### Written problem a:
Summarize the post about running Windows Server 2008 on a new laptop in two sentences.

──────── Selected passage ────────

Last week I got a new laptop for work. It's a nice fast Dell Precision M6300. On my old workstation I had Windows Server 2003 R2 running. I'm a developer, so I want to develop on the platform my software will run on. So on my new laptop I wanted to run Windows Server 2008 the Vista Server version of Windows.

Using this very nice blog entry from Vijayshinva Karnure I was able to make Windows Server 2008 look and work almost like Vista. Almost, because I'm missing two things that I have noticed so far. First off is the Windows Sidebar and secondly is Bluetooth support.

Now if you google for these problems, you'll find solutions to both of them. To enable Bluetooth support you'll need to install your drivers as usual and then perform some INF magic to persuade Windows to use them. To enable the sidebar you'll need to copy some files from a Vista installation and copy some registry settings. From what I read this will then work just fine, but I'm not comfortable with it.

You see, these things aren't part of the supported Windows platform, so if there are any security issues, you are on your own. Microsoft won't provide sidebar patches for Windows Server 2008, because they never released a Windows Server 2008 with Windows Sidebar. So you'll have to keep an eye on all security updates and patch the files by hand, or (more likely) let the software run with all its security issues. And that's not something I'm willing to do.

────────

### Written problem b:
Output the rows below verbatim, from the line with "monitorix_3.12.0-2.debian.tar.xz (140, 153)" up to and including the line with "Algemene Voorwaarden (998, 1496)".

──────── Exercise data ────────

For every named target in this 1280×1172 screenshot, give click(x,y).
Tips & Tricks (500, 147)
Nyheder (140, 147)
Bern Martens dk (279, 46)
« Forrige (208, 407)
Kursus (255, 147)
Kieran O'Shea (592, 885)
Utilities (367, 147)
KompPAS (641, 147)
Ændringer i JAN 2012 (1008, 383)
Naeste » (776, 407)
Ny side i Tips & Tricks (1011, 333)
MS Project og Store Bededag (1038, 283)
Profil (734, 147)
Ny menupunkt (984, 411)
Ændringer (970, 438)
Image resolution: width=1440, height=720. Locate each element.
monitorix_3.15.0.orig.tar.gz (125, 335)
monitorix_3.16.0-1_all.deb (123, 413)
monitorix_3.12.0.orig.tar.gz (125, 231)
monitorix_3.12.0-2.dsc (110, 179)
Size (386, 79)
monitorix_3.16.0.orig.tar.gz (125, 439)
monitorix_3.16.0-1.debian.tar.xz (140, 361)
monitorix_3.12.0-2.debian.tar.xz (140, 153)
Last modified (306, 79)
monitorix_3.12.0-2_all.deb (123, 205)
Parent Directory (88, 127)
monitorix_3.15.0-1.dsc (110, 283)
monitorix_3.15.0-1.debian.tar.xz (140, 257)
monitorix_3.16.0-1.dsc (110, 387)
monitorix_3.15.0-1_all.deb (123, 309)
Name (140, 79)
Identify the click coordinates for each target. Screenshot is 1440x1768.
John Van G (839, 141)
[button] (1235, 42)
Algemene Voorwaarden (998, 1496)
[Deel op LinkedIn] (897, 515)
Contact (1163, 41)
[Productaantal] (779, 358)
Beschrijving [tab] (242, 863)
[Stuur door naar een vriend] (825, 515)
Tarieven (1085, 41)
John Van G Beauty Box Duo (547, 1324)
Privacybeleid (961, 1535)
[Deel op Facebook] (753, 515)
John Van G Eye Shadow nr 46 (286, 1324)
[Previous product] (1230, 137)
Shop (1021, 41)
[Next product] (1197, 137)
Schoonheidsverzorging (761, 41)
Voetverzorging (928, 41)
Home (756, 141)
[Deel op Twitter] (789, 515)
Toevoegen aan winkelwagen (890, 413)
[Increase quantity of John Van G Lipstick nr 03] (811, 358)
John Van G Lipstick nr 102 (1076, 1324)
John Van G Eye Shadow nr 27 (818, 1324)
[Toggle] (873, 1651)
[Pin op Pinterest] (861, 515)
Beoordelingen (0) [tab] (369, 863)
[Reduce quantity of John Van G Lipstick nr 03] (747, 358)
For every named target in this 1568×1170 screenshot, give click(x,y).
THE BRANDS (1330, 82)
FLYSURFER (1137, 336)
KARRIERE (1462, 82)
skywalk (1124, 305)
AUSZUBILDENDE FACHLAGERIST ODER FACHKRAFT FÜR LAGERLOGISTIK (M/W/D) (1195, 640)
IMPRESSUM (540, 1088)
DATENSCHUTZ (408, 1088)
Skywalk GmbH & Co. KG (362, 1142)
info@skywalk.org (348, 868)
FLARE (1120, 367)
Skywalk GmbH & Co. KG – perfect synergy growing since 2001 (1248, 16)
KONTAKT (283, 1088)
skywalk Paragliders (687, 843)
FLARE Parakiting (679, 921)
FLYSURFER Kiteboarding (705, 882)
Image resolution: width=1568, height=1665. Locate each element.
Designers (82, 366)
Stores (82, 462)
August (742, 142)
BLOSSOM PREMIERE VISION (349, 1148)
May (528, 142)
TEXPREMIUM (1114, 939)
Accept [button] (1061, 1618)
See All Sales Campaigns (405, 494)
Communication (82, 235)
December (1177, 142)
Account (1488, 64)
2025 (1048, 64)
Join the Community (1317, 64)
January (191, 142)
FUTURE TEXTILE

────────

### Expected output a:
A developer installed Windows Server 2008 on a new Dell Precision M6300 laptop and used a blog entry to make it look and work almost like Vista, but it still lacks Windows Sidebar and Bluetooth support. Workarounds exist for both, but the writer won't use them because they aren't part of the supported Windows platform, so Microsoft won't provide security patches for them.

### Expected output b:
monitorix_3.12.0-2.debian.tar.xz (140, 153)
Last modified (306, 79)
monitorix_3.12.0-2_all.deb (123, 205)
Parent Directory (88, 127)
monitorix_3.15.0-1.dsc (110, 283)
monitorix_3.15.0-1.debian.tar.xz (140, 257)
monitorix_3.16.0-1.dsc (110, 387)
monitorix_3.15.0-1_all.deb (123, 309)
Name (140, 79)
Identify the click coordinates for each target. Screenshot is 1440x1768.
John Van G (839, 141)
[button] (1235, 42)
Algemene Voorwaarden (998, 1496)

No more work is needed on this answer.